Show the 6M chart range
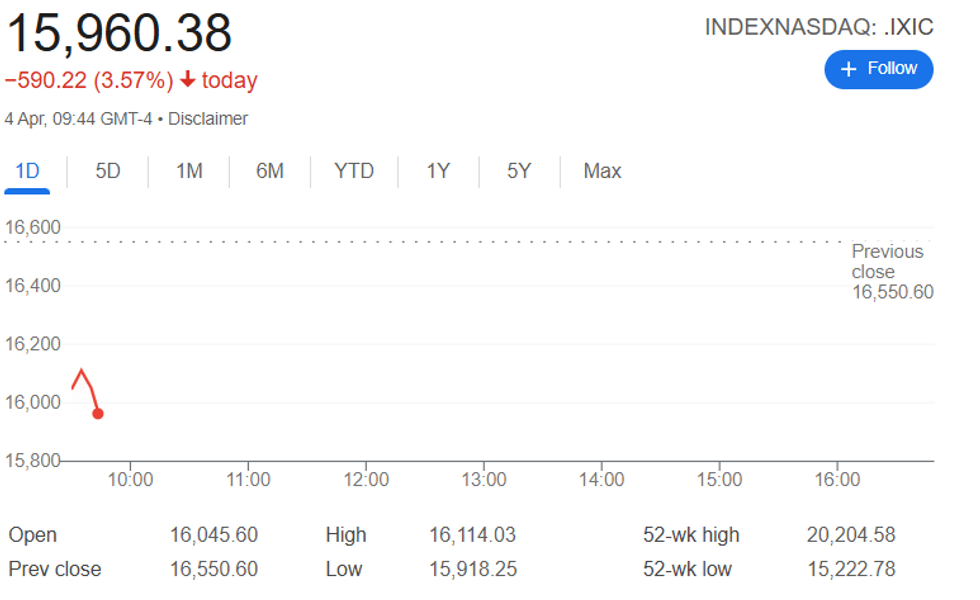(270, 171)
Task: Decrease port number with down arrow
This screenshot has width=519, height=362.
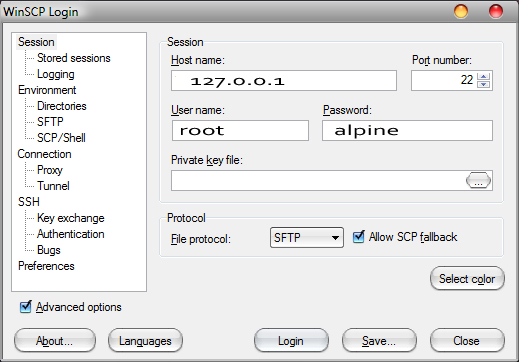Action: tap(483, 84)
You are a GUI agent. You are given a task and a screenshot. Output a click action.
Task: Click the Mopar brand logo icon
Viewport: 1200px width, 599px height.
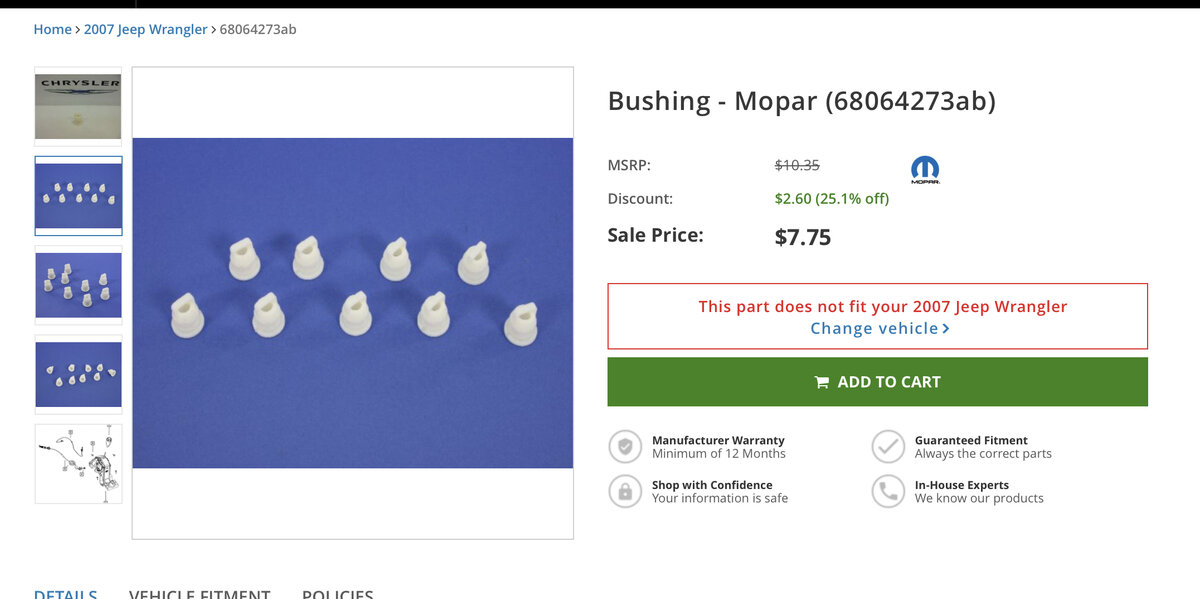925,169
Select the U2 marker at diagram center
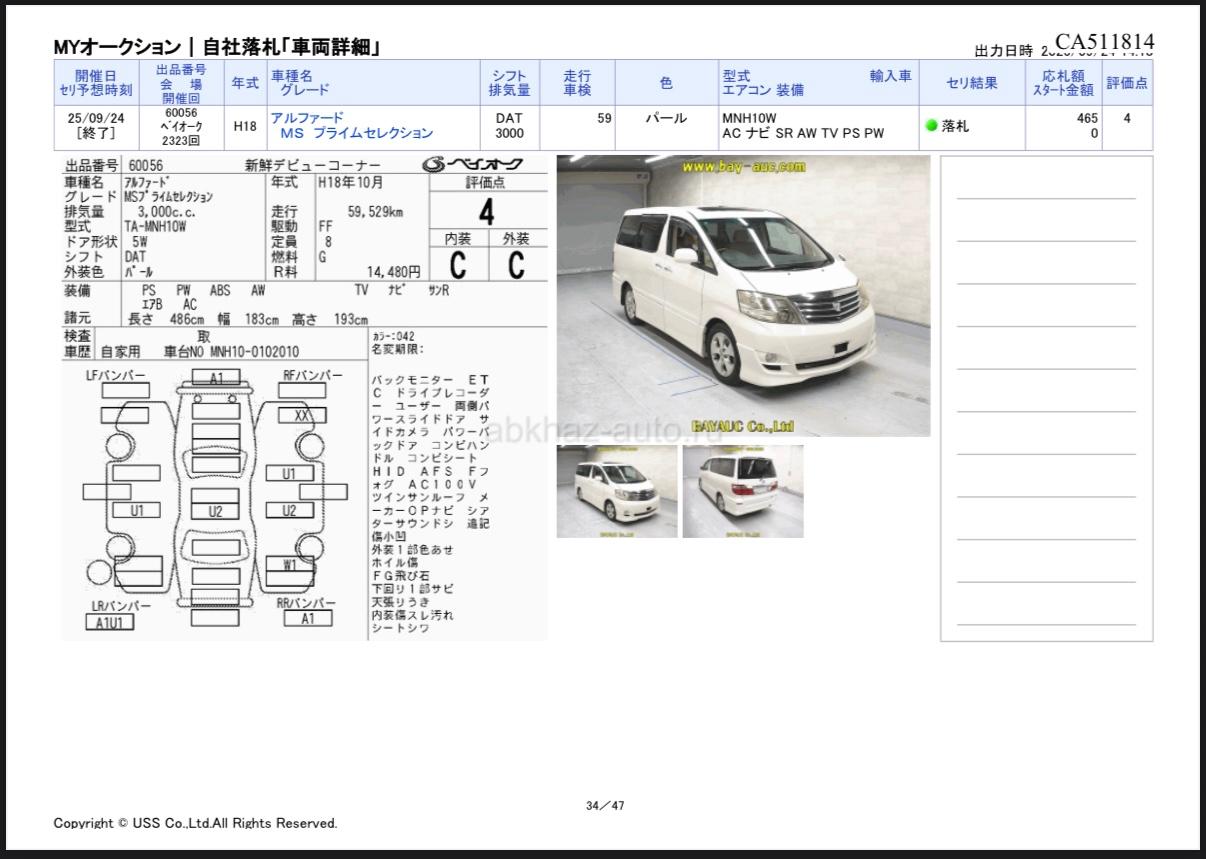Screen dimensions: 1206x859 [x=215, y=510]
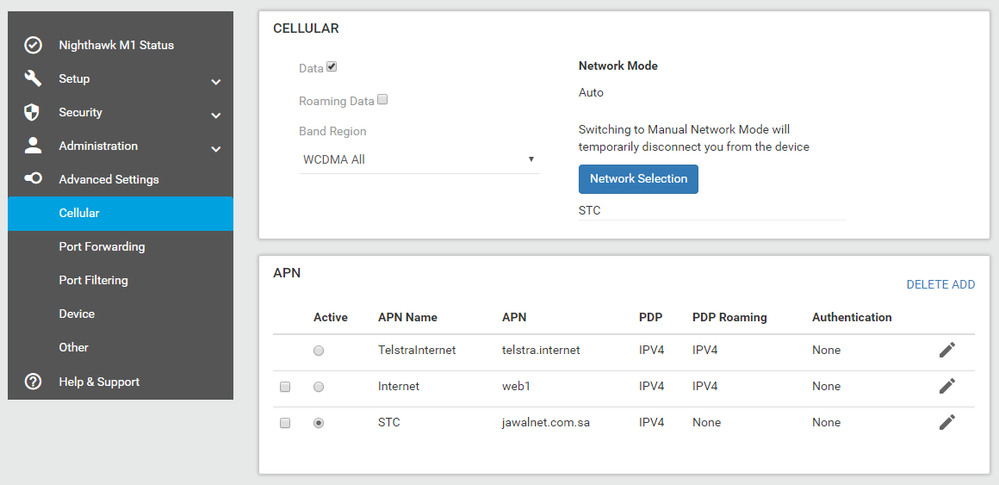999x485 pixels.
Task: Open Port Forwarding settings page
Action: tap(102, 247)
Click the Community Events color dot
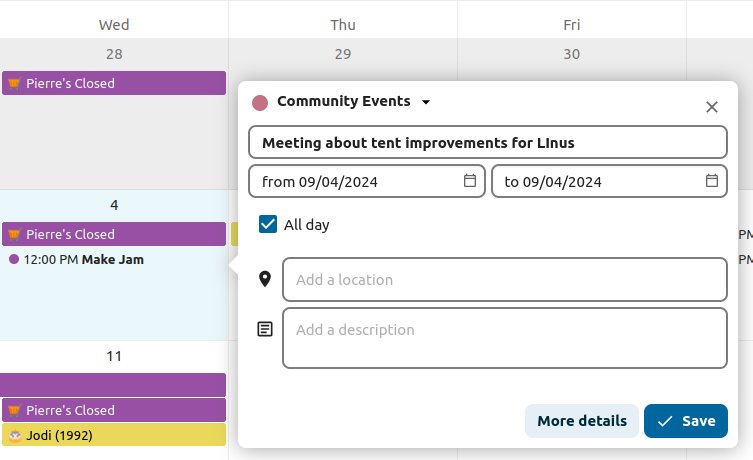This screenshot has width=753, height=460. coord(260,102)
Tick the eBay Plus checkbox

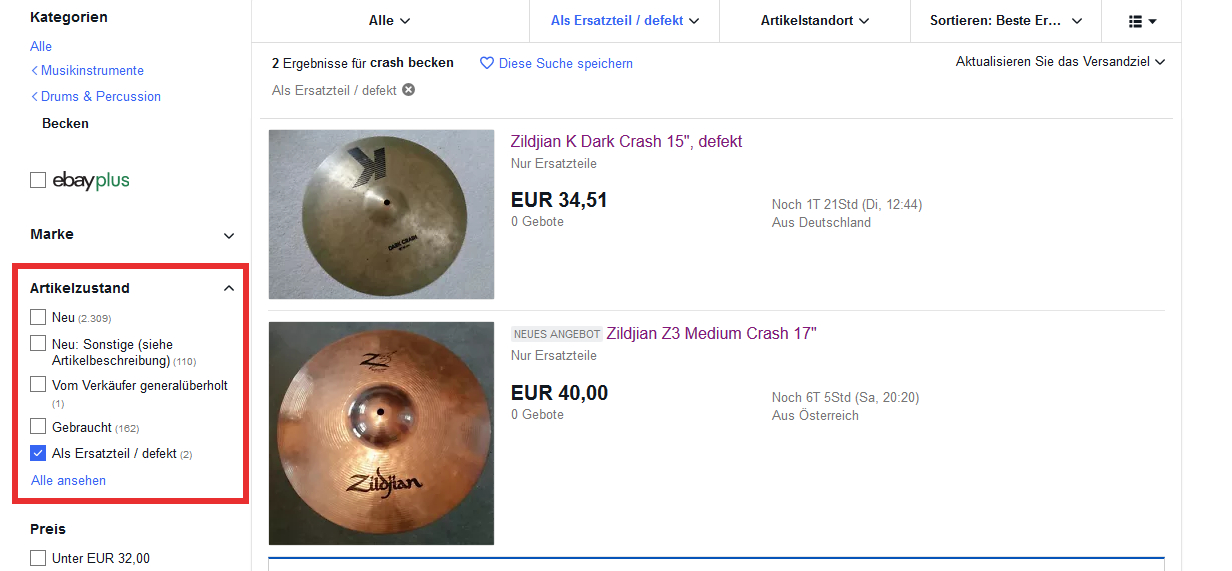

_Work instructions:_
Each entry should be set down exactly, pictures excluded.

_Exercise response:_
Show the 6M chart range
(270, 171)
Task: Decrease port number with down arrow
This screenshot has width=519, height=362.
Action: tap(483, 84)
You are a GUI agent. You are given a task and a screenshot. Output a click action.
Task: Click the Mopar brand logo icon
Viewport: 1200px width, 599px height.
925,169
Select the U2 marker at diagram center
Screen dimensions: 1206x859 [x=215, y=510]
999x485 pixels.
Task: Open Port Forwarding settings page
Action: tap(102, 247)
Click the Community Events color dot
This screenshot has width=753, height=460. coord(260,102)
Tick the eBay Plus checkbox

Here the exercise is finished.